An inverted index is a data structure that maps content (such as keywords or terms) to their locations within a dataset, enabling fast lookup and filtering operations. In the context of Qdrant, the inverted index is used to optimize filtering capabilities by allowing efficient retrieval of vectors based on specific payload conditions, such as filtering by metadata or tags associated with the stored vectors.

This mechanism is particularly useful in hybrid search scenarios where sparse (keyword-based) filtering is combined with dense (vector-based) similarity searches.


Example in Qdrant

Imagine you are building a recommendation engine for an e-commerce platform. Each vector represents a product, and payloads (metadata) include fields such as category, price, and brand.

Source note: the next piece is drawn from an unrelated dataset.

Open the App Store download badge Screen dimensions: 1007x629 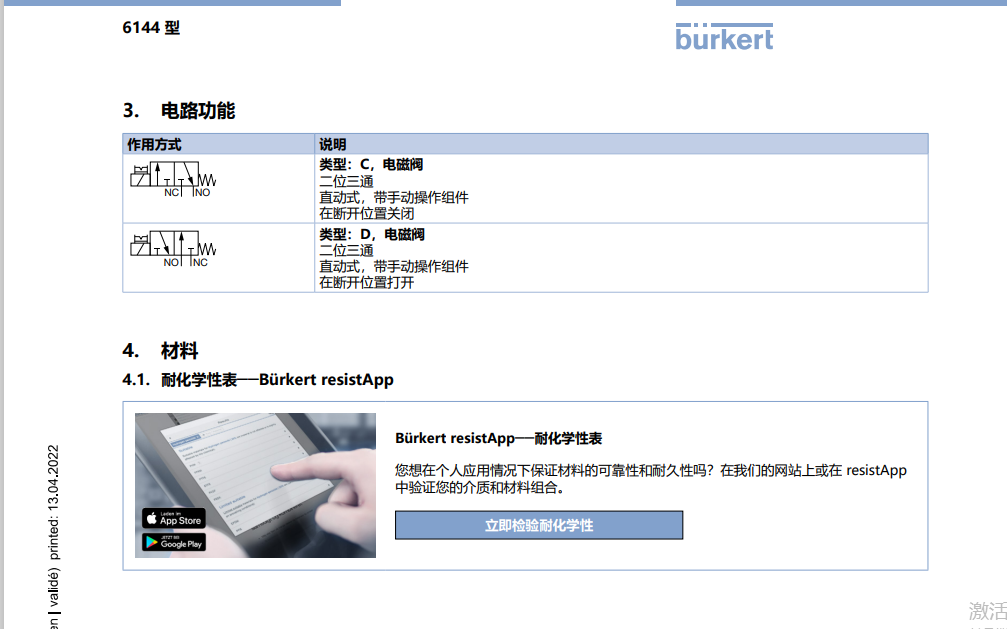point(173,518)
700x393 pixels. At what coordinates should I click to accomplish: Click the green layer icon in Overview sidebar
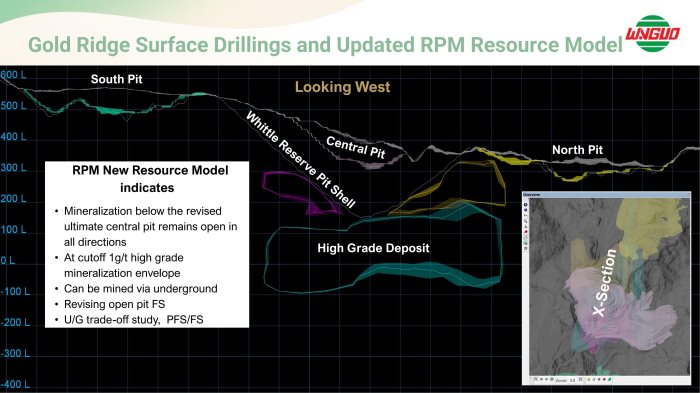pyautogui.click(x=526, y=243)

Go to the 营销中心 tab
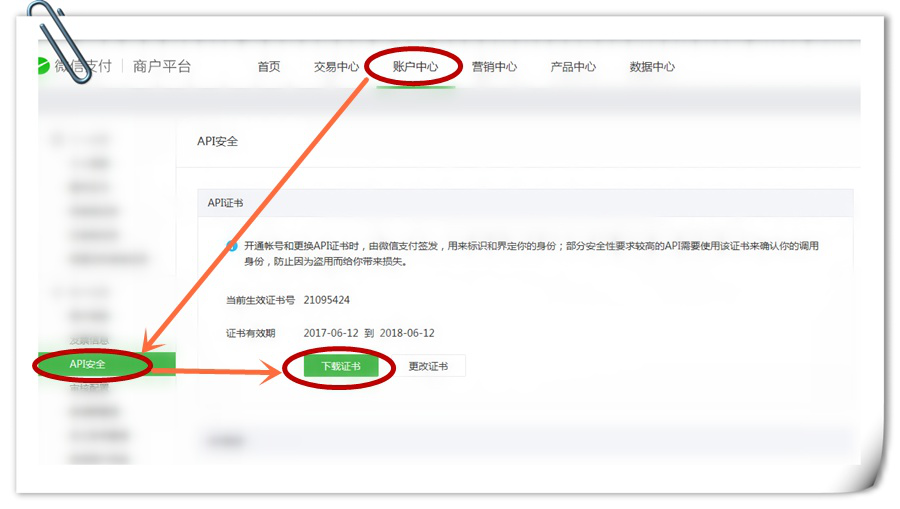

Creating a Collection with an Inverted Index

POST /collections/products
{
  "vectors": {
    "size": 128,
    "distance": "Cosine"
  },
  "payload_schema": {
    "category": {
      "type": "keyword",
      "index": true
    },
    "price": {
      "type": "integer",
      "index": true
    },
    "brand": {
      "type": "keyword",
      "index": true
    }
  }
}

In this configuration: - category and brand are indexed as keyword, allowing filtering by exact matches. - price is indexed as integer, enabling range queries (e.g., products priced between $10 and $50).


Query Example

To retrieve vectors for all products in the electronics category with a price between $50 and $200:

POST /collections/products/points/search
{
  "filter": {
    "must": [
      { "key": "category", "match": { "value": "electronics" } },
      { "key": "price", "range": { "gte": 50, "lte": 200 } }
    ]
  },
  "vector": [0.1, 0.2, 0.3, ...],
  "top": 10
}

Result

The inverted index ensures that the filter step is efficient, significantly reducing the search space before the similarity search is performed.


Why It Matters

An inverted index in Qdrant allows developers to create powerful, real-time search applications that combine metadata filtering and semantic similarity, optimizing both speed and relevance.


Tabular Example

Suppose we have the following dataset of products:

Product ID Category Brand Price
1 Electronics Samsung 150
2 Electronics Apple 200
3 Home Appliances Samsung 300
4 Electronics Sony 100
5 Furniture IKEA 250

Based on this data, an inverted index could look like this:

Key Value
category:electronics Product IDs: [1, 2, 4]
category:home appliances Product IDs: [3]
category:furniture Product IDs: [5]
brand:samsung Product IDs: [1, 3]
brand:apple Product IDs: [2]
brand:sony Product IDs: [4]
brand:ikea Product IDs: [5]
price_range:0-100 Product IDs: []
price_range:101-200 Product IDs: [1, 4]
price_range:201-300 Product IDs: [2, 5]
price_range:301-400 Product IDs: [3]

Explanation:

  • The inverted index maps keys (like category:electronics or brand:samsung) to a list of Product IDs.
  • It can also include derived keys, such as price_range, which groups prices into ranges.

This structure allows efficient filtering, as you can quickly retrieve all product IDs for a specific category, brand, or price range without scanning the entire dataset.